#### Metin Parçası:
<<<<

Eski CIA çalışanı ve şu anda Washington merkezli Stratejik ve Uluslararası Çalışmalar Merkezi’nde (CSIS) görev yapan Cameron Hudson, Afrika’nın birçok yabancının nüfuz için çekiştiği rekabetçi bir alan olduğunu söyledi. Hudson, “Afrika ülkeleri, Fransız, İngiliz ve ABD’nin on yıllardır kıtadaki müdahalelerine karşı duygusal bir mesafe koyarken, bu orta güç ülkelerle yeni fırsatlar ve ortaklıklar geliştirdiler” dedi.
KIRILMA NOKTASI 2011 YILI
Analistlere göre, Türkiye için Afrika’daki kırılma noktası 2011 yılıdır. 13 yıl önce gerçekleştirilen stratejik değişikliklerle Türk iş dünyası Afrika’ya yönelmeye başladı ve Ankara, nüfuzunu daha geniş bir coğrafyaya yayma hamlesine girişti.
İSTANBUL POPÜLER KIZ İSMİ OLDU
Financial Times, Cumhurbaşkanı Erdoğan’ın Somali gezisini hatırlatarak, Doğu Afrika ülkesinin 20 yıl sonra ilk kez bir Türk lider tarafından ziyaret edildiğini vurguladı. Mogadişu’da yollar, havalimanı ve limana Türk bayraklarının asıldığına dikkat çekildi. Gazeteye konuşan bir Türk diplomata göre, Erdoğan’ın 2011’deki ziyareti, Türklerin Afrika ile gerçek anlamda iş birliği yaptığına dair güçlü bir mesaj verdi. Bu ziyaretin Somali’deki etkisi ise beklenmedik bir biçimde kalıcı oldu; İstanbul ismi giderek popülerleşen bir kız ismine dönüştü.

>>>>

#### Yapılacaklar:
1. Şu ifadelerin metin parçasıyla uyuşup uyuşmadığını belirtin. Her biri için evet ya da hayır deyin ve kararı belirleyen sözleri metin parçasından aynen alıntılayın. (a) Cameron Hudson daha önce CIA'da çalışmıştır. (b) Erdoğan'ın Somali gezisi, bu ülkenin 10 yıl sonra bir Türk lider tarafından ilk ziyaretidir. (c) Somali'de İstanbul, popüler bir erkek ismine dönüşmüştür.
2. Metin parçasında "Financial Times, Cumhurbaşkanı Erdoğan’ın" diye başlayan paragrafı, ana bilgilerini koruyarak madde listesi hâlinde yeniden yazın.

#### Kayıtlı Bilgiler:
<<<<

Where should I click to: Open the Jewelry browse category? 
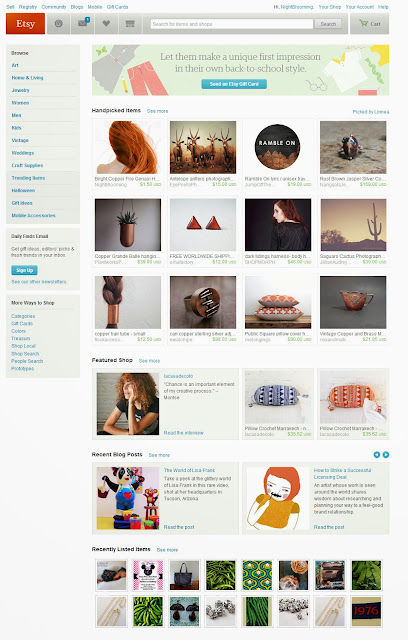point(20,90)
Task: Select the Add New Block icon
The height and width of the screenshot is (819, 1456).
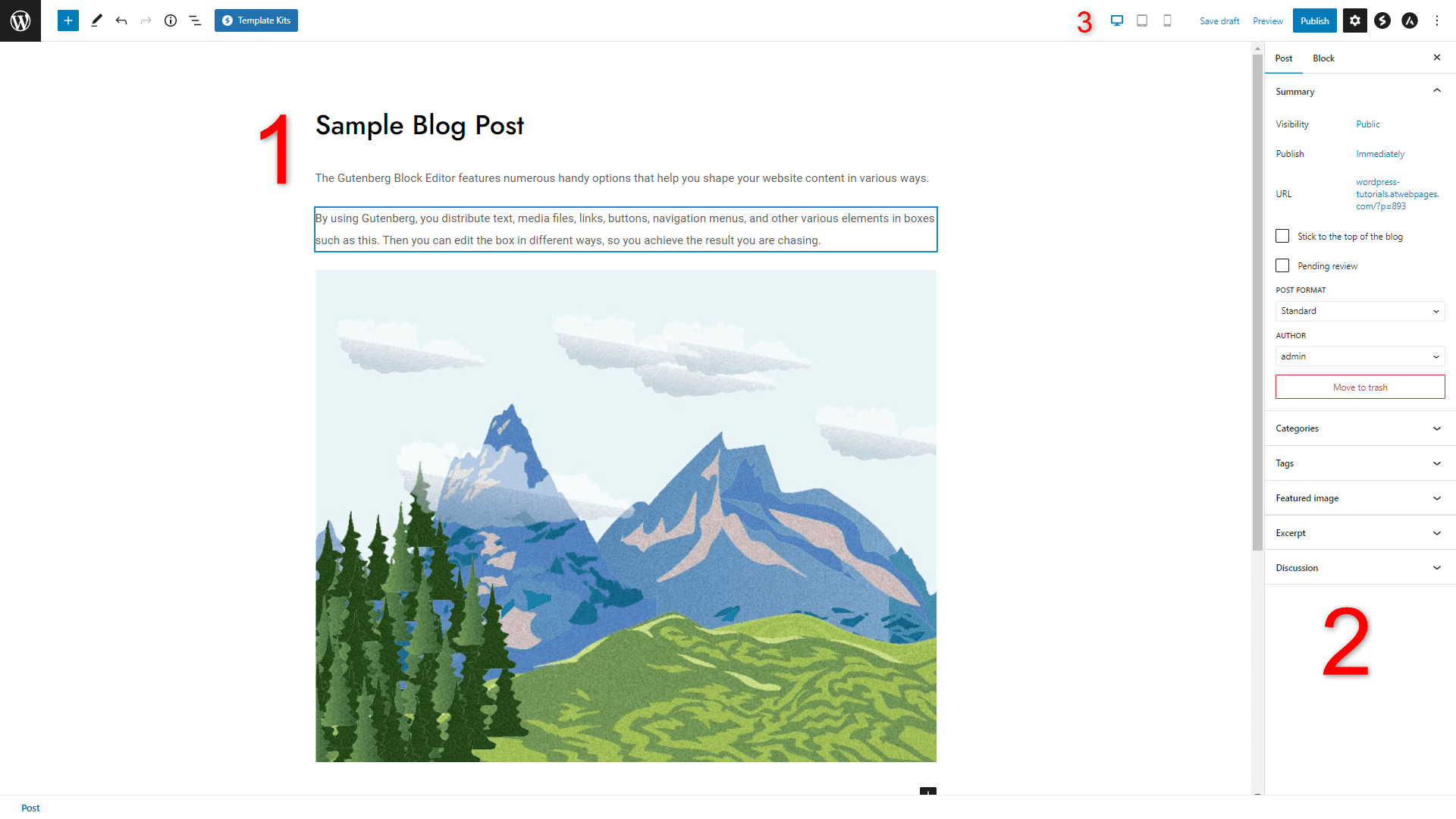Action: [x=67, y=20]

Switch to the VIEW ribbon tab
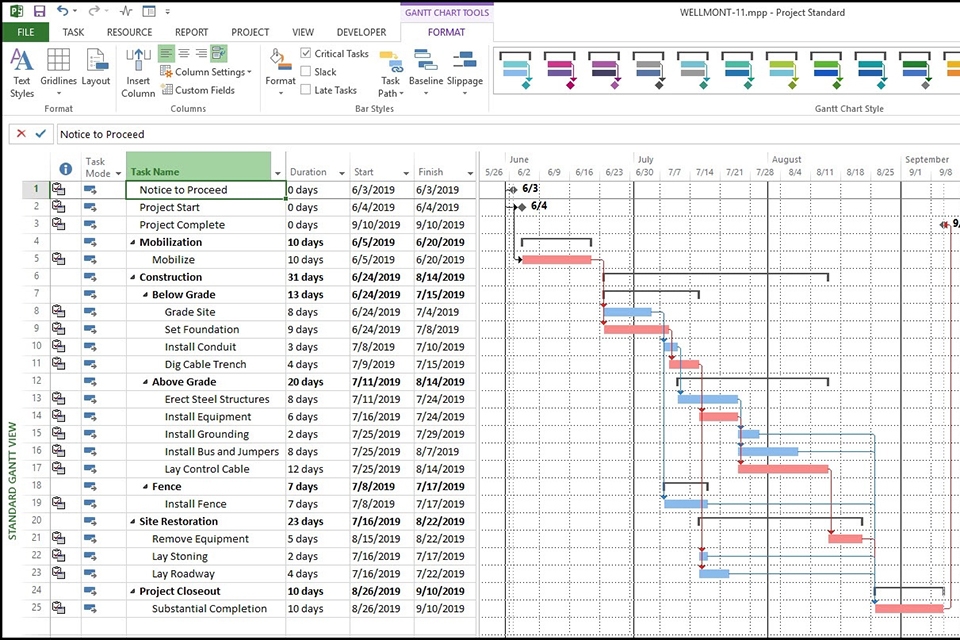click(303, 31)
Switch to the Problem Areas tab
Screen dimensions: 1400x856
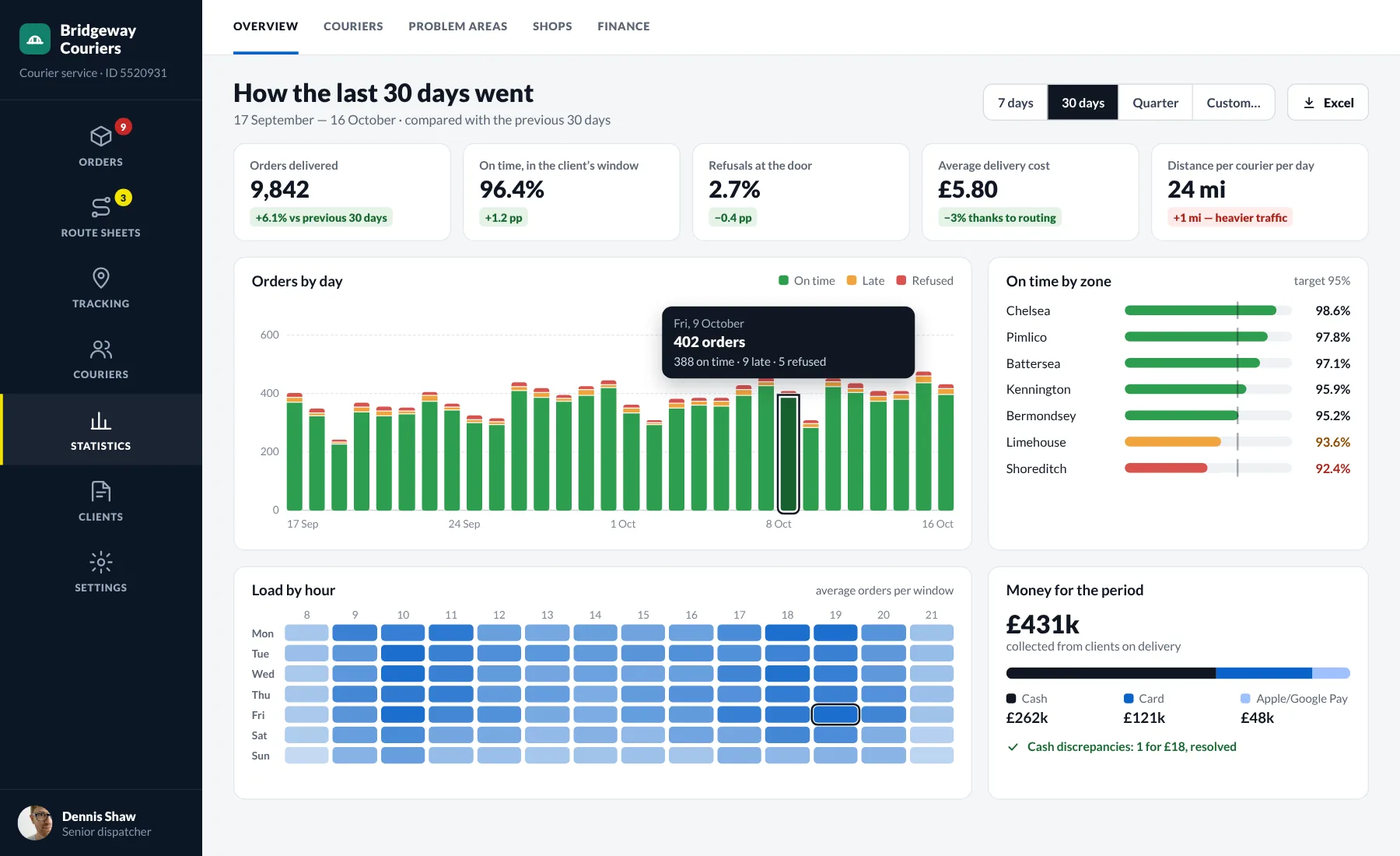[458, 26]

>>>>

#### Tam Cevaplar:
1.
(a) Evet: "Eski CIA çalışanı"
(b) Hayır: "20 yıl sonra ilk kez bir Türk lider tarafından ziyaret edildiğini"
(c) Hayır: "İstanbul ismi giderek popülerleşen bir kız ismine dönüştü"

2.
- Financial Times, Erdoğan'ın Somali gezisini hatırlattı. Doğu Afrika ülkesi 20 yıl sonra ilk kez bir Türk lider tarafından ziyaret edildi.
- Mogadişu'da yollara, havalimanına ve limana Türk bayrakları asıldı.
- Bir Türk diplomata göre Erdoğan'ın 2011'deki ziyareti, Türklerin Afrika ile gerçek anlamda iş birliği yaptığına dair güçlü bir mesaj verdi.
- Ziyaretin Somali'deki etkisi beklenmedik biçimde kalıcı oldu ve İstanbul giderek popülerleşen bir kız ismine dönüştü.